Task instructions =>
a - In the Walter Geology Library update, how many downloads did the Earth-Doc database have in its first four months?
b - Carry on the Walter Geology Library update from its final sentence.

Selected passage =>
--
At the Walter Geology Library we’ve spent the past year putting some of our reserves to work to enhance services.

We were able to reach a deal with the European Association of Geoscientists and Engineers, signing a five-year license for their Earth-Doc database, giving University of Texas users online access to a large store of full-text materials from Europe dealing with energy, geophysics, petroleum geology and related environmental topics. The database is not widely available in the United States and is a great complement to the American Association of Petroleum Geologists (AAPG), One-Petro and GeoScienceWorld (GSW) holdings we already offer. In the first four months we had almost 1,400 downloads.

We also signed a five-year deal with GSW to be an early participant in its new e-books platform released in July 2014. Since we already hold some of the e-titles through our licenses, we focused on the roughly 700 titles in the package that we did not have already. Clearly the transition from print to electronic delivery is well under way.

The Texas topographic map collection has been consolidated into the Perry-Castaneda Library (PCL) Map Collection. This turned out to be a big task, but it has freed up 40 drawers. We are now processing 20 cartons of UNOCAL maps and preparing to shift the entire map collection. This year, with the assistance of associate professor Elizabeth Catlos and her students, we also acquired more than 60 pounds of Turkish geologic maps, vastly enlarging our coverage of that geologically important region.

In other map news, Calla Smith-Dowling and Katherine Strickland from the PCL Map Collection have initiated a quarterly event called “You Are Here” to highlight the role of cartographic information in the various libraries on campus. This year they featured the Benson Latin American Collection, the Fine Arts Library, the PCL Map Collection and the Walter Geology Library. Find out more at

In the area of notable gifts, in addition to about 50 cartons of materials from the Bureau of Economic Geology and Institute for Geophysics’ collections, this year we processed almost 75 cartons donated by the Edwards Aquifer Authority in San Antonio, of which we will retain about 20 percent.

We also this summer received 16 large cartons from the American Geosciences Institute containing materials from Australia and other overseas locations that we do not already own. AGI wanted these materials, which were processed for its GeoRef database, to be placed in an academic library where they would be available to users.

This is an outgrowth of our cooperative arrangement, having indexers from GeoRef onsite, which has been a great benefit for both us and AGI over the years.
--
Data for review =>
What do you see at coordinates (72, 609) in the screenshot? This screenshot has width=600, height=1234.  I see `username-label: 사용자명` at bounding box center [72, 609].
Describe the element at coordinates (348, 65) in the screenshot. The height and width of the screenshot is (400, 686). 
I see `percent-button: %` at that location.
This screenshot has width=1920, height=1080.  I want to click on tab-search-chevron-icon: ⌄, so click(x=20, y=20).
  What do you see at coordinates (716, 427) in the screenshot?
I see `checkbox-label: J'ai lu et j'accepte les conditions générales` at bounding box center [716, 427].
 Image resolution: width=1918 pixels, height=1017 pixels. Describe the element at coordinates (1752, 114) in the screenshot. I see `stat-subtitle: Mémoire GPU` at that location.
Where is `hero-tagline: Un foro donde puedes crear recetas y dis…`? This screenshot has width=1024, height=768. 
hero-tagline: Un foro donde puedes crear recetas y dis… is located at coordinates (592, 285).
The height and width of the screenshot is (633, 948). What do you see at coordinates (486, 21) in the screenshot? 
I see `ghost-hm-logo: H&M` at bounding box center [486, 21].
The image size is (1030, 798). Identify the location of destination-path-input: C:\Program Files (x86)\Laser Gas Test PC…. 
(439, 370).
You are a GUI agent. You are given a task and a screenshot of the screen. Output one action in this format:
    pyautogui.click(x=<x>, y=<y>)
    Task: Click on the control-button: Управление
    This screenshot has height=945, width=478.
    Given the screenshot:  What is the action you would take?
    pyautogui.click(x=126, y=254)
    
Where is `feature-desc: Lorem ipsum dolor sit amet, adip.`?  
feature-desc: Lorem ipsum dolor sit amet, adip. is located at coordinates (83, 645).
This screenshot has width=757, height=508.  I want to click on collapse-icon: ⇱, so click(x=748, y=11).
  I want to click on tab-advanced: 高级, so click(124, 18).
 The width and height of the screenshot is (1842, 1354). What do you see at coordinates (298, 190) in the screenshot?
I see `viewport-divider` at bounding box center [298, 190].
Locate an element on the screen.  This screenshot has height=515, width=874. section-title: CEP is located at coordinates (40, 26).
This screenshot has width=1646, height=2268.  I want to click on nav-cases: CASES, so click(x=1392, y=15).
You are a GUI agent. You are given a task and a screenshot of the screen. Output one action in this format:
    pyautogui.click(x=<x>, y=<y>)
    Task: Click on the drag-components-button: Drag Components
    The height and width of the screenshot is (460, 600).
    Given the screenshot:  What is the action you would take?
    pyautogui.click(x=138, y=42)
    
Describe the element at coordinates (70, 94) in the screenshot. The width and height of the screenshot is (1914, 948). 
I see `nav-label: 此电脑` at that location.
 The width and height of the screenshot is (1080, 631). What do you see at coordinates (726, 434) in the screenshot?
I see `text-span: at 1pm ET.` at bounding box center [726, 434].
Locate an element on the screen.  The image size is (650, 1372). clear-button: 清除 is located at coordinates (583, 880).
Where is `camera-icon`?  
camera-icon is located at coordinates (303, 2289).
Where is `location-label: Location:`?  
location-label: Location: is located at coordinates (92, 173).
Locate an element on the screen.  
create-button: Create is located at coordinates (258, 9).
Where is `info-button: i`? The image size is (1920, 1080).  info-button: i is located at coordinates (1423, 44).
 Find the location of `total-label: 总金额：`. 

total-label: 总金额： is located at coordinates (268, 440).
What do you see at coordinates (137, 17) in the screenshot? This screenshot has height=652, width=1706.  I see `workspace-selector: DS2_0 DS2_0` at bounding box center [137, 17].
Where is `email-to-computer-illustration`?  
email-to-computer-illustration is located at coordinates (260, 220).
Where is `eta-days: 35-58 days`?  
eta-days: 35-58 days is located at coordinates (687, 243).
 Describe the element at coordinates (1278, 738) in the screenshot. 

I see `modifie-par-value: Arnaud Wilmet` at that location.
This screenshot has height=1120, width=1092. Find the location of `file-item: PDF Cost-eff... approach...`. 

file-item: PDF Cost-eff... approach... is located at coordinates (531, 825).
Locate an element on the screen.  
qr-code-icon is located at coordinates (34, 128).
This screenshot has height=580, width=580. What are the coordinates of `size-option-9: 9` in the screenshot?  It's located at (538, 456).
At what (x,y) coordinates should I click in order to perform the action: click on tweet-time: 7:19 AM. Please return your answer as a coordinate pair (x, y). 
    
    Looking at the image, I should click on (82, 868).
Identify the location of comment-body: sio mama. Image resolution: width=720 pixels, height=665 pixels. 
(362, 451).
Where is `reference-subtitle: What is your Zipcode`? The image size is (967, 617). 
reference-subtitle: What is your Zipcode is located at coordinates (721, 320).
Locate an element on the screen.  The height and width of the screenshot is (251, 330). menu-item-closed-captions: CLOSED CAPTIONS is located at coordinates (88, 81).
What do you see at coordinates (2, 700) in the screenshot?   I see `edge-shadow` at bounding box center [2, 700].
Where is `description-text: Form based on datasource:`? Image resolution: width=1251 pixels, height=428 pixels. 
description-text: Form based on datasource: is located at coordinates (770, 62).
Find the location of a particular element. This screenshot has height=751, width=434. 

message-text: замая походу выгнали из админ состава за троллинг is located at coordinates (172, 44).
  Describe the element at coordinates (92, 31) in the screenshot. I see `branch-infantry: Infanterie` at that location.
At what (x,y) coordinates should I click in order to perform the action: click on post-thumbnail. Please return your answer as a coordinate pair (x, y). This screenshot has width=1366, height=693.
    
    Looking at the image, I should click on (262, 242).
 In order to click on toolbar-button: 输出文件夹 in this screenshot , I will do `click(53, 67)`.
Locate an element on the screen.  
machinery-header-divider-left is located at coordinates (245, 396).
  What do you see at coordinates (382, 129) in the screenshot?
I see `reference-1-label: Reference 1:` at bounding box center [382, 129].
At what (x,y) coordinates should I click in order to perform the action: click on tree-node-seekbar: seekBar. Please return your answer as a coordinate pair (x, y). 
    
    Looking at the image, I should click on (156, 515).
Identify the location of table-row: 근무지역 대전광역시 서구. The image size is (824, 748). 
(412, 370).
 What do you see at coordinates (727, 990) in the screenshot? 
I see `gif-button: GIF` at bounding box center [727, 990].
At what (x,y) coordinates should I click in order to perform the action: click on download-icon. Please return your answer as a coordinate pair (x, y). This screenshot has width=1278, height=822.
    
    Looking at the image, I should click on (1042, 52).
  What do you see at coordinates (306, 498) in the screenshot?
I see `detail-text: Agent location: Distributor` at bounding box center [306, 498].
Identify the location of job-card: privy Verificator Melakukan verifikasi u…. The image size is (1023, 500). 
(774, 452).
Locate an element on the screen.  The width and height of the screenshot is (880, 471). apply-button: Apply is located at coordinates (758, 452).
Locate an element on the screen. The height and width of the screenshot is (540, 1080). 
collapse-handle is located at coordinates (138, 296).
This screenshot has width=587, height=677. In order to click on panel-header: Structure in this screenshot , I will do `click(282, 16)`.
--
Answers per task =>
a - Almost 1,400.

b -
Space, both onsite and for library storage, is becoming a crisis. Our new storage facility is now full due to making user space in the PCL, and we may lose an existing storage and processing building in a few years to make way for the Dell Medical School on Red River.

This year’s digitization news is again focused on theses and dissertations. We ask alumni to grant permission to digitize their master’s and doctoral theses for our UT Digital Repository, home of the official copies of new graduate theses available at To date, there are 430 geology theses in the repository, of which about 200 pre-date the repository.

This process is especially important for geology titles, which often include loose maps and glued-in photographs that are difficult to preserve. Since the copyright of a thesis belongs to the author, we need individual permission to post the files. If you would like to be included, please contact us at

Our new School of Information graduate research assistant Laura Mattys has done a great deal of work helping to catalog backlogged gifts.

In staff news, this year’s Guion Award winners are Ron Podgorsek, for his work on the Texas topo transfer project, and Strickland, for her teamwork in organizing the “You Are Here” presentations. Smith-Dowling, unit manager and webmaster, attended the Western Association of Map Librarians (WAML) meeting last fall and is taking over map cataloging in addition to her other varied duties.

Finally, congratulations to our student workers who have completed their degrees: Regi Floresca, Amanda Gatti, Zarina Moreno, Armando Pecina, Camille Senellart de Vriere and Samantha Vo. Thanks for your efforts over the years and best wishes to you all in your chosen careers!